Saved entries
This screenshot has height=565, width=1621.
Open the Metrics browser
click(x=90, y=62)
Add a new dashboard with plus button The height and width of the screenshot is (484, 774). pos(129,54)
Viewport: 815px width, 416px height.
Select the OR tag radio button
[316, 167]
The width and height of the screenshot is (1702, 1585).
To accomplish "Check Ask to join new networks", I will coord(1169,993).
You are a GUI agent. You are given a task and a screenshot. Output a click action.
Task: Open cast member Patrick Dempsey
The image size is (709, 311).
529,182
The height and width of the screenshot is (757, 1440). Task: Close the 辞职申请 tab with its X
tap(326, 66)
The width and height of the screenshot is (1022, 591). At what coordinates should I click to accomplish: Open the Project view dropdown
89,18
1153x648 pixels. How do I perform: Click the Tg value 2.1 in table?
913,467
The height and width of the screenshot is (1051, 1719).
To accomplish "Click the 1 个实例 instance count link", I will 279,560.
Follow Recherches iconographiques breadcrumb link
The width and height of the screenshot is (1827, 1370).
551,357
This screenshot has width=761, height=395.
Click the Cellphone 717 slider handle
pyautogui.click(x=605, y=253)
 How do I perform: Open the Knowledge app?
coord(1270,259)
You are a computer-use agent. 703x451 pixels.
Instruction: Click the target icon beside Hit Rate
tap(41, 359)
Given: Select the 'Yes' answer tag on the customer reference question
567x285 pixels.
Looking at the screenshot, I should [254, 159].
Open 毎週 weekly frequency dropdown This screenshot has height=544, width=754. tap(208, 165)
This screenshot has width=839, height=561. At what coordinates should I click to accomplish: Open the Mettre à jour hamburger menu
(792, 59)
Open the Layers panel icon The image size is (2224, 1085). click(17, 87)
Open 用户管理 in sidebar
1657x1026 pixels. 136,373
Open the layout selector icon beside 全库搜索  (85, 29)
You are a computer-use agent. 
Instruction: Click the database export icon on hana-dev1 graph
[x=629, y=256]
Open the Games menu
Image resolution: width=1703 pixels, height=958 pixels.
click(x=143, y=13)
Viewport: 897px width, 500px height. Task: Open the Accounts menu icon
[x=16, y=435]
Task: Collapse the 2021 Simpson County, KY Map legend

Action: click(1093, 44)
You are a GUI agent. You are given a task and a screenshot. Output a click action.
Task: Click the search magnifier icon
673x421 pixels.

● **WHAT IS REQUIRED**
After reading the data, retype all of it exactly as it reads.

● **RESPONSE AREA**
This screenshot has height=565, width=1621.
Open the Metrics browser
click(x=90, y=62)
Add a new dashboard with plus button The height and width of the screenshot is (484, 774). pos(129,54)
Viewport: 815px width, 416px height.
Select the OR tag radio button
[316, 167]
The width and height of the screenshot is (1702, 1585).
To accomplish "Check Ask to join new networks", I will coord(1169,993).
You are a GUI agent. You are given a task and a screenshot. Output a click action.
Task: Open cast member Patrick Dempsey
The image size is (709, 311).
529,182
The height and width of the screenshot is (757, 1440). Task: Close the 辞职申请 tab with its X
tap(326, 66)
The width and height of the screenshot is (1022, 591). At what coordinates should I click to accomplish: Open the Project view dropdown
89,18
1153x648 pixels. How do I perform: Click the Tg value 2.1 in table?
913,467
The height and width of the screenshot is (1051, 1719).
To accomplish "Click the 1 个实例 instance count link", I will 279,560.
Follow Recherches iconographiques breadcrumb link
The width and height of the screenshot is (1827, 1370).
551,357
This screenshot has width=761, height=395.
Click the Cellphone 717 slider handle
pyautogui.click(x=605, y=253)
 How do I perform: Open the Knowledge app?
coord(1270,259)
You are a computer-use agent. 703x451 pixels.
Instruction: Click the target icon beside Hit Rate
tap(41, 359)
Given: Select the 'Yes' answer tag on the customer reference question
567x285 pixels.
Looking at the screenshot, I should [254, 159].
Open 毎週 weekly frequency dropdown This screenshot has height=544, width=754. tap(208, 165)
This screenshot has width=839, height=561. At what coordinates should I click to accomplish: Open the Mettre à jour hamburger menu
(792, 59)
Open the Layers panel icon The image size is (2224, 1085). click(17, 87)
Open 用户管理 in sidebar
1657x1026 pixels. 136,373
Open the layout selector icon beside 全库搜索  (85, 29)
You are a computer-use agent. 
Instruction: Click the database export icon on hana-dev1 graph
[x=629, y=256]
Open the Games menu
Image resolution: width=1703 pixels, height=958 pixels.
click(x=143, y=13)
Viewport: 897px width, 500px height. Task: Open the Accounts menu icon
[x=16, y=435]
Task: Collapse the 2021 Simpson County, KY Map legend

Action: click(1093, 44)
You are a GUI agent. You are given a task and a screenshot. Output a click action.
Task: Click the search magnifier icon
673x421 pixels.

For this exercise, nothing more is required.